Poi le staccherò la testa e farò esplodere il suo
cervello nella mia bocca, assaporo già quel disgustoso gusto
amarognolo di cranio maciullato.
Sono qui.
Sono dietro. Sono giù. Uccidi.
La puttana si butta giù nel vicolo sotto di noi.
Buio, puzzolente. So già la merda che troverò
lì sotto.
E questo mi
fa solo incazzare di più.
Gli altri dietro di me hanno già cambiato forma.
Sono pronti al massacro.
John mi sorpassa, una massa di pelo bianco si getta
giù dall'edificio prima di me.
Bastardo, gli piace essere il primo negli assalti.
Fammi uscire.
Fammi uscire. Uccidi.
Mi abbandono anche io, e sento i peli ricoprirmi subito tutto il corpo.
I vestiti si strappano. Non importa.
Li sento sibilare sotto di noi, soffiano, sanno che stiamo
arrivando.
Probabilmente si tratta di una trappola.
Saranno almeno in venti lì sotto, armati fino ai denti.

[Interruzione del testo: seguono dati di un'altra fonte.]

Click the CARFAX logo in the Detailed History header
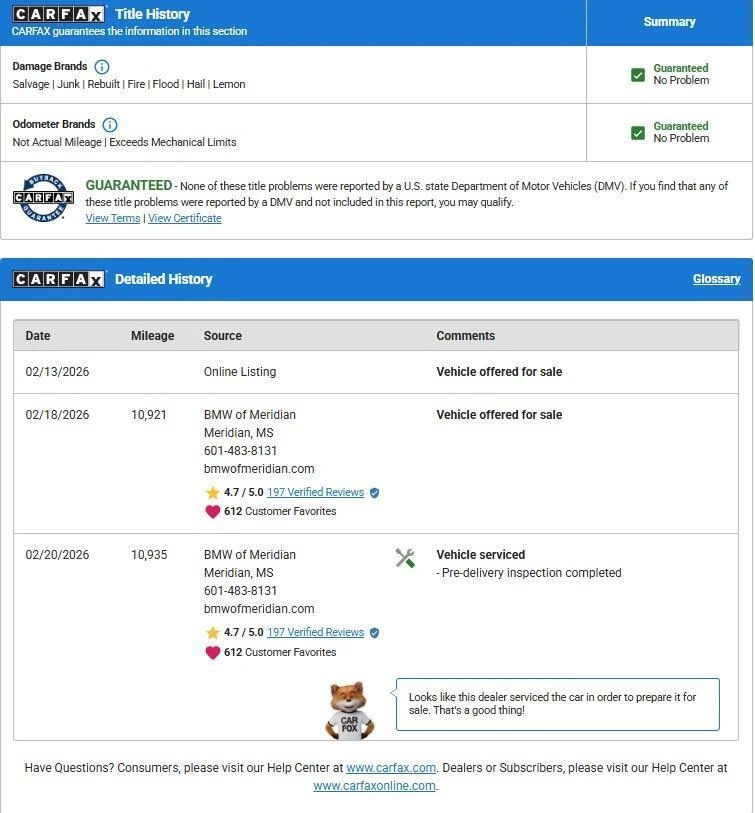The image size is (755, 813). [x=59, y=279]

Cinque volte superiori in numero.
Una vera Tana del Wyrm.
Falli a pezzi.
Poverini, non sanno cosa li attende.
Questo capitolo tenta, anche visivamente in parte, di cogliere la furia che brucia costantemente dentro ogni guerriero di Gaia, la maledizione e la benedizione dei lupi mannari. Perchè i caratteri modificati, il grassetto e tutto il resto? In realtà tutto questo racconto è ispirato a una pagina del manuale di Werewolf the forsaken, un raccontino brevissimo e impaginato a mio parere in maniera egregia, dove la furia del personaggio viene risaltata anche con caratteri più grandi, e la narrazione è ugualmente cripitca (anche l'episodio è simile). Non è chissà che cosa questo pezzo, considerando che la mente di un lupo in furia è in grado di fare ragionamenti del tipo "mangia" "scappa" o "uccidi". Spero però di essere riuscito a far capire la rabbia e la frenesia del protagonista.